Data cleaning is the work that turns a Bronze layer (raw, append-only) into a Silver layer (validated, conformed, deduplicated) in a Medallion architecture. This page covers the core PySpark techniques: nulls, deduplication, schema enforcement, string normalization, outliers, dates and timezones, and validation. Each section has runnable code. See also Silver Layer.

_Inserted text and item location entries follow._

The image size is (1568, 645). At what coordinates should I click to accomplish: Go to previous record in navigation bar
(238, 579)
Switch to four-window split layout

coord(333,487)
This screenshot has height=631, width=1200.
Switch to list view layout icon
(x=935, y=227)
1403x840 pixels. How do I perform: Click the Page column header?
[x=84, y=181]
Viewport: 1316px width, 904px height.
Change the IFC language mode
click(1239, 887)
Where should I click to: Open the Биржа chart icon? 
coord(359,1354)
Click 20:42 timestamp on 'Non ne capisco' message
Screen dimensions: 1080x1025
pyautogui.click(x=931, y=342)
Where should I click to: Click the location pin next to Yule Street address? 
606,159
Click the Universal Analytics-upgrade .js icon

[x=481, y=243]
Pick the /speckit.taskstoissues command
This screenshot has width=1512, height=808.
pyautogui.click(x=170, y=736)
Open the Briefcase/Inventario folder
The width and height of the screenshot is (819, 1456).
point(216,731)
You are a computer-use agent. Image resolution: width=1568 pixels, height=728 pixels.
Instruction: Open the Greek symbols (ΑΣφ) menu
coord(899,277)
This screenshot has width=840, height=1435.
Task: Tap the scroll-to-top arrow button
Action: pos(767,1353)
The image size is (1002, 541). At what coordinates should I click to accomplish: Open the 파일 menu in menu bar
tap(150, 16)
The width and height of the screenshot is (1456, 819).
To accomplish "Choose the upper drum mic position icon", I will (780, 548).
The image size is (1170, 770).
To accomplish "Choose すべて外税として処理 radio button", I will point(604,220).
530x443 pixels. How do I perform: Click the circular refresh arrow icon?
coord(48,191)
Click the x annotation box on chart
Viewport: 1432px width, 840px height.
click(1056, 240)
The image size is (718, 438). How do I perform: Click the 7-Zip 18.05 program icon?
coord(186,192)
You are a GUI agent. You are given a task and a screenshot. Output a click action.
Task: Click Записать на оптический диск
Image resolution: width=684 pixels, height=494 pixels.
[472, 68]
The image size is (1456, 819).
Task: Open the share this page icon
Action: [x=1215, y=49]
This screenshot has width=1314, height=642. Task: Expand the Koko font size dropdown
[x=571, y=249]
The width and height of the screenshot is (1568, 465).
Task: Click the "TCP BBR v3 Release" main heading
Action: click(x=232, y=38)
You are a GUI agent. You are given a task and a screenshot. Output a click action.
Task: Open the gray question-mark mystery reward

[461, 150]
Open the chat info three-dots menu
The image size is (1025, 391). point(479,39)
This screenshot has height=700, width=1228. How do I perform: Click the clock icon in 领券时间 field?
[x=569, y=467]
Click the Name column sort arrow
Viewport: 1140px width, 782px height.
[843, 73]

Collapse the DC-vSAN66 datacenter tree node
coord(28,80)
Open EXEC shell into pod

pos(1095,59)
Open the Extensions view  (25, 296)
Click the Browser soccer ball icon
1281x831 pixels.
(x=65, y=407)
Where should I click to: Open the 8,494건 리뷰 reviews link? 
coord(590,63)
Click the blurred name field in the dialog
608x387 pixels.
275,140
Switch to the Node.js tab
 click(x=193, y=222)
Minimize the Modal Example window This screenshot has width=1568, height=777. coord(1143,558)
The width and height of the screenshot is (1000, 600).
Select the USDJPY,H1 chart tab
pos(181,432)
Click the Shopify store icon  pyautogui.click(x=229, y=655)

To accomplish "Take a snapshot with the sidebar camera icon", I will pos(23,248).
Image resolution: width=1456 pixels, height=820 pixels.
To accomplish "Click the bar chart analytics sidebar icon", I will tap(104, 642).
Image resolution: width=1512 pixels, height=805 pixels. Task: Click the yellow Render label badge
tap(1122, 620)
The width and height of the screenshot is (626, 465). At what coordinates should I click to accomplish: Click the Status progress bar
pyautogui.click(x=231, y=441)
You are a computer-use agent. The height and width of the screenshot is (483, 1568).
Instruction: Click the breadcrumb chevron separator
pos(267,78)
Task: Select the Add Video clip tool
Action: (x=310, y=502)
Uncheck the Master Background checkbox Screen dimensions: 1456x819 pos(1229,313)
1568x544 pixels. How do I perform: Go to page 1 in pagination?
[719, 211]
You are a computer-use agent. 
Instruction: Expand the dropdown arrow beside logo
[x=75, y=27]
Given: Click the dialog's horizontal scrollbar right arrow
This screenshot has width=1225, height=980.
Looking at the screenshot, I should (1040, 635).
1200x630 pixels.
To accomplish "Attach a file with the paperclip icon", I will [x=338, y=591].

from pyspark.sql import SparkSession, functions as F, Window
from pyspark.sql.types import (
StructType, StructField, StringType, IntegerType,
DoubleType, TimestampType
)
spark = (SparkSession.builder
.appName("data-cleaning")
.config("spark.sql.session.timeZone", "UTC")
.getOrCreate())
bronze = spark.createDataFrame([
(1, " Alice ", "alice@EXAMPLE.com", "29", "2026-04-01 09:15:00", 50000.0),
(1, "Alice", "alice@example.com", "29", "2026-04-02 10:00:00", 51000.0), # dup, newer
(2, "bob", None, "31", "2026-04-03 11:30:00", 70000.0),
(3, "carol", "carol@example.com", None, "2026/04/04 12:00:00", 9999999.0), # outlier
(4, " ", "dave@example.com", "200", "bad-date", None),
], ["user_id", "name", "email", "age_str", "ts_str", "salary"])
Three patterns cover most cases: drop, fill with a default, or coalesce from a fallback column.
# Drop rows missing critical columns
df = bronze.dropna(subset=["user_id", "email"])
# Fill defaults per column
df = df.fillna({"age_str": "0", "salary": 0.0, "name": "unknown"})
# Coalesce: take the first non-null
df = df.withColumn(
"contact",
F.coalesce(F.col("email"), F.lit("noreply@example.com"))
)
Be deliberate about fillna. Filling salary with 0 will silently corrupt averages downstream. Better: fill with a sentinel (-1) and exclude in aggregations, or keep the null and use F.avg which ignores nulls by default.
# Count nulls per column - useful in profiling
null_counts = bronze.select([
F.sum(F.col(c).isNull().cast("int")).alias(c)
for c in bronze.columns
])
null_counts.show()
When any row from a duplicate group will do, dropDuplicates with a subset is enough.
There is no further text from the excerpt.